De eerste controleklokken stammen dan ook uit de 18e eeuw en werden “Noctuary clocks” genoemd. Noctuary betekend; “Registratie van wat er ‘s nachts gebeurd” of een “nachtelijk journaal”. Deze nachtregistratieklokken of nachtwakerklokken werden in de 18e en begin 19e eeuw uitgevoerd als staande klok of als tafelklok. Er zijn vroeg 19e-eeuwse uitvoeringen van deze klokken bekend en gedocumenteerd.
Omdat het bij nachtwakers ook wenselijk was om te controleren of ze op een bepaalde tijd bij de vaste controlepunten gesurveilleerd hadden, ontstond de vraag naar draagbare tijdrecorders. Dit was namelijk veel goedkoper dan overal vaste klokken neer te zetten. Het principe was om bij elk controlepunt een andere gecodeerde sleutel te hangen. Wanneer de nachtwaker vervolgens op z’n ronde bij dit controlepunt kwam moest hij met de sleutel de tijdrecorder bedienen. In de tijdrecorder werd dan een merkteken op een papieren schijf of rol gezet waardoor achteraf gecontroleerd kon worden op welke tijd de nachtwaker bij de verschillende controlepunten geweest was. Deze draagbare tijdrecorders komen in het midden van de 19e eeuw voor het eerst voor en ze zijn pas sinds een jaar of 20 jaar uit het industriële straatbeeld verdwenen.



De papieren schijf heeft een bovenzijde en een onderzijde die beide voorzien zijn van een tijdsschaal van 12 uur. De tijdschaal die vanaf de buitenkant van de klok te zien is, loopt 6 uur voor op de tijdschaal die aan de achterzijde gedrukt is.
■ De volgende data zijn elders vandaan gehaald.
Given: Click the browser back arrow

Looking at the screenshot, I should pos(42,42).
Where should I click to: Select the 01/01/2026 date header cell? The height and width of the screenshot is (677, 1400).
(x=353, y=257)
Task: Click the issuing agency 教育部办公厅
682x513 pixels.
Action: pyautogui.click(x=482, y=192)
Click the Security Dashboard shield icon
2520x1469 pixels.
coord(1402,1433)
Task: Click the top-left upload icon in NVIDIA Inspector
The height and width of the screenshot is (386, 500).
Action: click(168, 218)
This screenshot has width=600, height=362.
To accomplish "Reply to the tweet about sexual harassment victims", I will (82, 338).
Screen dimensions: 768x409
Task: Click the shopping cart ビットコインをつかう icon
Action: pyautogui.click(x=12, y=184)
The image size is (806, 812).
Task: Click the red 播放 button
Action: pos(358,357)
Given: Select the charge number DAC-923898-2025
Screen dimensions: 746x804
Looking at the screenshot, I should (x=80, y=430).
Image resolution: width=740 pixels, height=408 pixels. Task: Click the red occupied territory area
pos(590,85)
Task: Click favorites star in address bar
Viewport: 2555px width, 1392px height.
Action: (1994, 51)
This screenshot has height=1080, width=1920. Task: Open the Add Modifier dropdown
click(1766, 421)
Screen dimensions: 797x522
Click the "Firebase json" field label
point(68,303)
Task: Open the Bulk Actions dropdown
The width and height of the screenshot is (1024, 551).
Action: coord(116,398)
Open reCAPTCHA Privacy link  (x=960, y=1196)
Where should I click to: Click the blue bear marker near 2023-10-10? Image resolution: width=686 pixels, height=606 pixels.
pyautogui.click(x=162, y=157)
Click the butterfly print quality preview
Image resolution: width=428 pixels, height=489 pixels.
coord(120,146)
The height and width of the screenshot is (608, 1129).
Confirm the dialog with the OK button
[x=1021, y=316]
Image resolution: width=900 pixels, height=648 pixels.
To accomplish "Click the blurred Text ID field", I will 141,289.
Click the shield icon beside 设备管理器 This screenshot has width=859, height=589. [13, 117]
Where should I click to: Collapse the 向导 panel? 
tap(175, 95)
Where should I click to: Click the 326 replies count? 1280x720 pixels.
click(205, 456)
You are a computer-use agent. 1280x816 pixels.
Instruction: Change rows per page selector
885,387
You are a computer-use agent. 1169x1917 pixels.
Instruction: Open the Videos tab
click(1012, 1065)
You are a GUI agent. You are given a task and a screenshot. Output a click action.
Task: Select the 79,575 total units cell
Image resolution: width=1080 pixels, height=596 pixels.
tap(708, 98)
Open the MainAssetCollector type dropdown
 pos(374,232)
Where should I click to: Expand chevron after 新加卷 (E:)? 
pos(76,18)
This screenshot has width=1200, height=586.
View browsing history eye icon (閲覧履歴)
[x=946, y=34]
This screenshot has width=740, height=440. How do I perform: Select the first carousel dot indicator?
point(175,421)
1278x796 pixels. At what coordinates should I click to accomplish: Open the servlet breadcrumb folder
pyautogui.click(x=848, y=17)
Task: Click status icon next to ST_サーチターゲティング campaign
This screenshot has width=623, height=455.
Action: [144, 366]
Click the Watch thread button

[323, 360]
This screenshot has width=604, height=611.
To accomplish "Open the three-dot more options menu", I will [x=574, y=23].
Dit is gedaan om bij de stempelopening (aan de achterzijde van de papieren schijf) dezelfde tijd te hebben als in het kijkvenster zichtbaar is. Anders zou immers 1 van de 2 niet overeenkomen met de werkelijke tijd. Aan de uurindeling is ook te zien dat de schijf tegen de klok in draait.
Onder de papieren schijf bevindt zich een schijf carbonpapier om een afdruk te maken van de stempel die op de schijf gedrukt werd. In afbeelding 3 is de achterzijde van de papieren schijf te zien.


Dat tijdregistratie van werknemers van alle tijden is, mag geen verassing zijn. Maar dat dit al zolang door middel van mechanische klokken geregistreerd wordt is een leuke wetenswaardigheid. Deze klok is daar een leuk voorbeeld van.